Allow the survivor to control the situation. Let your friend determine the pace of healing. Help your friend understand the options available, and encourage your friend to keep her or his options open. Provide a listening ear and support in the situation, however be cautious not to take control. Act as a facilitator for whatever decisions that they choose to take.
Encourage the survivor to get medical attention as soon as possible. All of the emergency rooms in Indianapolis have a Center of Hope which provides services at no-cost by a specially trained Sexual Assault Nurse Examiner. Seeking medical attention as soon as possible will allow the survivor to have options for their health and more control if they choose to proceed with legal action against the perpetrator. The Centers of Hope at St. Vincent and IU-Methodist are recommended due to close proximity to Butler University.

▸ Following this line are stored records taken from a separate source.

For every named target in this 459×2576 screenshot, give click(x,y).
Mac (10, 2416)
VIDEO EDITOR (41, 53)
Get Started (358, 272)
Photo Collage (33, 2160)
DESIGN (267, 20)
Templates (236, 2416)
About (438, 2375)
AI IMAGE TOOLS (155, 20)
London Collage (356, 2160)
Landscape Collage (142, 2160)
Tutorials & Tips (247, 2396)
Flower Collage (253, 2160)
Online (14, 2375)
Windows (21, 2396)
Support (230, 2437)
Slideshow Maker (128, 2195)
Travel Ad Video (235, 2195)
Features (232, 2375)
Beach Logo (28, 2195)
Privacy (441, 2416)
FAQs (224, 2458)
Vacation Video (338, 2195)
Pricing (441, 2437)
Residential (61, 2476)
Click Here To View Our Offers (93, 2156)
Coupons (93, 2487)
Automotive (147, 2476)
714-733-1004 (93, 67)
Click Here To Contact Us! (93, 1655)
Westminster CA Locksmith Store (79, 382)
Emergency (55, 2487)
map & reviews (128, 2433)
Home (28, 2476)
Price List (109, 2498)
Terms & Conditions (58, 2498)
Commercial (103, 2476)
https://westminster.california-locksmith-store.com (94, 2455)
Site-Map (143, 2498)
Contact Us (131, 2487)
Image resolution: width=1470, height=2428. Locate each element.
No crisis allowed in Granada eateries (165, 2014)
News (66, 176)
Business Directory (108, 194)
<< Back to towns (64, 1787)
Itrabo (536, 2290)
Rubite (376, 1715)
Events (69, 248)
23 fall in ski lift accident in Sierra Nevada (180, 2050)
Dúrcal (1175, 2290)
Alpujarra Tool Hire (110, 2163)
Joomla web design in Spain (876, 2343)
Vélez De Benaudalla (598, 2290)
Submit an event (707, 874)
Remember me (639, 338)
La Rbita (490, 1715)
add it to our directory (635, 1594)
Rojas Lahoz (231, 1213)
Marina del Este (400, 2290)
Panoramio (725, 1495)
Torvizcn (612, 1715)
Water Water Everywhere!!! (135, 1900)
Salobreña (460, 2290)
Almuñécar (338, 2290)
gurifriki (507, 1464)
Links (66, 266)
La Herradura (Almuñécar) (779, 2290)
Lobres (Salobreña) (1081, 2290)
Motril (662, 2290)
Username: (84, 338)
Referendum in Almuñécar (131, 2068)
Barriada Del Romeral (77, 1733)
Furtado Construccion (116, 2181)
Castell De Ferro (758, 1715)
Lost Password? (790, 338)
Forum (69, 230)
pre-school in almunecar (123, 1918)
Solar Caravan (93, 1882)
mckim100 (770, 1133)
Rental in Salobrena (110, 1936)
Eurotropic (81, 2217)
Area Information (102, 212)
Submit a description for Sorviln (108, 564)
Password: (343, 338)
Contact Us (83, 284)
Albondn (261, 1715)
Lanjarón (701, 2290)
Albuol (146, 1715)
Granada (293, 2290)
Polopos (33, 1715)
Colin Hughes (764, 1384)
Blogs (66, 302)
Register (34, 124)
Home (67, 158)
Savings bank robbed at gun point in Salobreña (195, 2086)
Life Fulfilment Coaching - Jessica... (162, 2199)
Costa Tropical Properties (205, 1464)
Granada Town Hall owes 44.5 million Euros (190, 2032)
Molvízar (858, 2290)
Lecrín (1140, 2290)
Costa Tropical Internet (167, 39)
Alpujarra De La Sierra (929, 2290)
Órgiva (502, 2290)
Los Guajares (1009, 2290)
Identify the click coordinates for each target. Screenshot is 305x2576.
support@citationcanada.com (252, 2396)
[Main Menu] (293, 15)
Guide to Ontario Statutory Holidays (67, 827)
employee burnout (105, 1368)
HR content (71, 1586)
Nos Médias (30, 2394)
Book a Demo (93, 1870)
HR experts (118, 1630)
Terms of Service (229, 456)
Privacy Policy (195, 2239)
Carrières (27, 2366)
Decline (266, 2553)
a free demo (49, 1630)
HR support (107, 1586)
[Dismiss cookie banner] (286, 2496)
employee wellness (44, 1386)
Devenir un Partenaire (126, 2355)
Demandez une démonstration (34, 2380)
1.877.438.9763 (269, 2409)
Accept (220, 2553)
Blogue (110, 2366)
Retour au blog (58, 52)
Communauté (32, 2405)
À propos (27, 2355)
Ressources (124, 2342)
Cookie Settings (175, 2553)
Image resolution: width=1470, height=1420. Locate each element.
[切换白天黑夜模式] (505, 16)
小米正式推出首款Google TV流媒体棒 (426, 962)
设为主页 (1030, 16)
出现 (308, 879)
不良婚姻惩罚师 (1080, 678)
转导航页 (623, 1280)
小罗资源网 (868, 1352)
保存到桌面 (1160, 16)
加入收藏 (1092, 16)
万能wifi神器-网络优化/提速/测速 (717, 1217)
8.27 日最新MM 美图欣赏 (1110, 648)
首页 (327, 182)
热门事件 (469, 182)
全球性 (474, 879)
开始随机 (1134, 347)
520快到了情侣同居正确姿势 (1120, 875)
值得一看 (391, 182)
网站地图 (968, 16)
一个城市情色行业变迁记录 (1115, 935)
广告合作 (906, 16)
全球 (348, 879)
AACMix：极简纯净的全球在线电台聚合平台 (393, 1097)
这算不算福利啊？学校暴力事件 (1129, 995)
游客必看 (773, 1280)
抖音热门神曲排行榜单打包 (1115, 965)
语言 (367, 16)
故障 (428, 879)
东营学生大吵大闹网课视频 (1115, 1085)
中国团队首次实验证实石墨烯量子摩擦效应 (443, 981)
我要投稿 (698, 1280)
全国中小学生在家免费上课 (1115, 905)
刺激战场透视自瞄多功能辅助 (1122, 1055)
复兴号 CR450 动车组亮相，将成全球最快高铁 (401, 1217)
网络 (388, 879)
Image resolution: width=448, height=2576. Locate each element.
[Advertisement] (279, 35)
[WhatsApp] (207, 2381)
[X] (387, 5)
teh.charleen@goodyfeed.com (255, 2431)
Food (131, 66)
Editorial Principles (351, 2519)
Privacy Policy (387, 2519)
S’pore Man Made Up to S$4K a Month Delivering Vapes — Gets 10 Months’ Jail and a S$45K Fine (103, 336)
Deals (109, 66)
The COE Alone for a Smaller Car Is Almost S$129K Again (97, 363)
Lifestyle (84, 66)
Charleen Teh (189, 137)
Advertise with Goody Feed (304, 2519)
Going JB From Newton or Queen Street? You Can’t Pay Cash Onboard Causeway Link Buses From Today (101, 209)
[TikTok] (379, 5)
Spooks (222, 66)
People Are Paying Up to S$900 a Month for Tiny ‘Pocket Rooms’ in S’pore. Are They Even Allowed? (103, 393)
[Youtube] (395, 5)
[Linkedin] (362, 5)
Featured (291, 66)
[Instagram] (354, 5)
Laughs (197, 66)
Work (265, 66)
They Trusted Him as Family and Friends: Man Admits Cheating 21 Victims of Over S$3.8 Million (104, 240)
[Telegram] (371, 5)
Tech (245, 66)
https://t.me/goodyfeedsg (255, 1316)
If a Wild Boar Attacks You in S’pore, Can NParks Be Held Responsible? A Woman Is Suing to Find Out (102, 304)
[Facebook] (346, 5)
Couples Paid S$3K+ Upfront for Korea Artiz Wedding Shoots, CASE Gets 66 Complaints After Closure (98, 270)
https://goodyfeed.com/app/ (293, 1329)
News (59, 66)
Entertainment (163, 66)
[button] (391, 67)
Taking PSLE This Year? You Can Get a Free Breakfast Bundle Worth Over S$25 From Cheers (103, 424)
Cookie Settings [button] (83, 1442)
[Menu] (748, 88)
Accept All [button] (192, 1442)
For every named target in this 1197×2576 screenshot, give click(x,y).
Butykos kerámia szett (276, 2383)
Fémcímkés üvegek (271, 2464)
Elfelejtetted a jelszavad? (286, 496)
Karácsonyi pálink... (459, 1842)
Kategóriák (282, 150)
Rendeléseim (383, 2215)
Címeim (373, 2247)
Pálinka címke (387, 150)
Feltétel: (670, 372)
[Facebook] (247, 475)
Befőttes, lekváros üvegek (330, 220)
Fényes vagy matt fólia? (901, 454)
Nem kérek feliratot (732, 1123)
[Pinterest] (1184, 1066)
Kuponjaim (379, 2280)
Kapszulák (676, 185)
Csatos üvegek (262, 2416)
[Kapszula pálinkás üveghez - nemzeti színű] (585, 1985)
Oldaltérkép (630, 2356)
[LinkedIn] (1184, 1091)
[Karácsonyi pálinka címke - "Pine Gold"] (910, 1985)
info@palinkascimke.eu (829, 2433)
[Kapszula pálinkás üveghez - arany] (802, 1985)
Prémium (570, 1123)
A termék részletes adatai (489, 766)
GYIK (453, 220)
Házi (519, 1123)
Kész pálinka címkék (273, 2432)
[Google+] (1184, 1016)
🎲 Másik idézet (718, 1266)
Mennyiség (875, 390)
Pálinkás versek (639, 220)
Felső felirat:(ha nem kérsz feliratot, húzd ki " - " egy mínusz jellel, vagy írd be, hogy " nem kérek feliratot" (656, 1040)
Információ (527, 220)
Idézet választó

Don’t be afraid to ask for outside help. Your friend may need medical attention or counseling. Offer to help your friend with access to a victim advocate, Counseling Services or other support either on campus or within the community. Regardless of how much time has passed since the assault, the survivor can receive counseling and referrals from Counseling Services.
How You Can Take Care of Yourself
Understand your own feelings yet, attempt to control your own emotions. You may also feel confused, hurt, angry or frightened. Such feelings are normal. Please keep in mind your reaction to the situation as well; do not attempt to approach the perpetrator on your own. Do not try to retaliate against the perpetrator either. It is important that you act in a way that is respectful of the survivor’s wishes.
Don’t be afraid to ask for outside help. Find someone other than the survivor to talk with about your feelings. Speaking with someone in Counseling Services or another individual will assist you in managing your own emotions. Counseling is available for you in Counseling Services, located in the Health and Recreation Complex.
Know and respect your own limits. There is only so much you can do to help your friend. You can provide support, compassion, and companionship when your friend wants it, but try not to make commitments that you can’t fulfill.
Remember that it was not your fault. You may feel guilty, thinking that somehow you could have prevented your friend’s sexual assault. Don’t forget that sexual assault is a violent crime and you are not responsible for someone else’s actions.
Realize that coping with sexual assault is a long-term process. The impact of rape can take months or years to surface, it does not just disappear with time. Make sure to give yourself and your friend ample time to heal. Be patient with one another.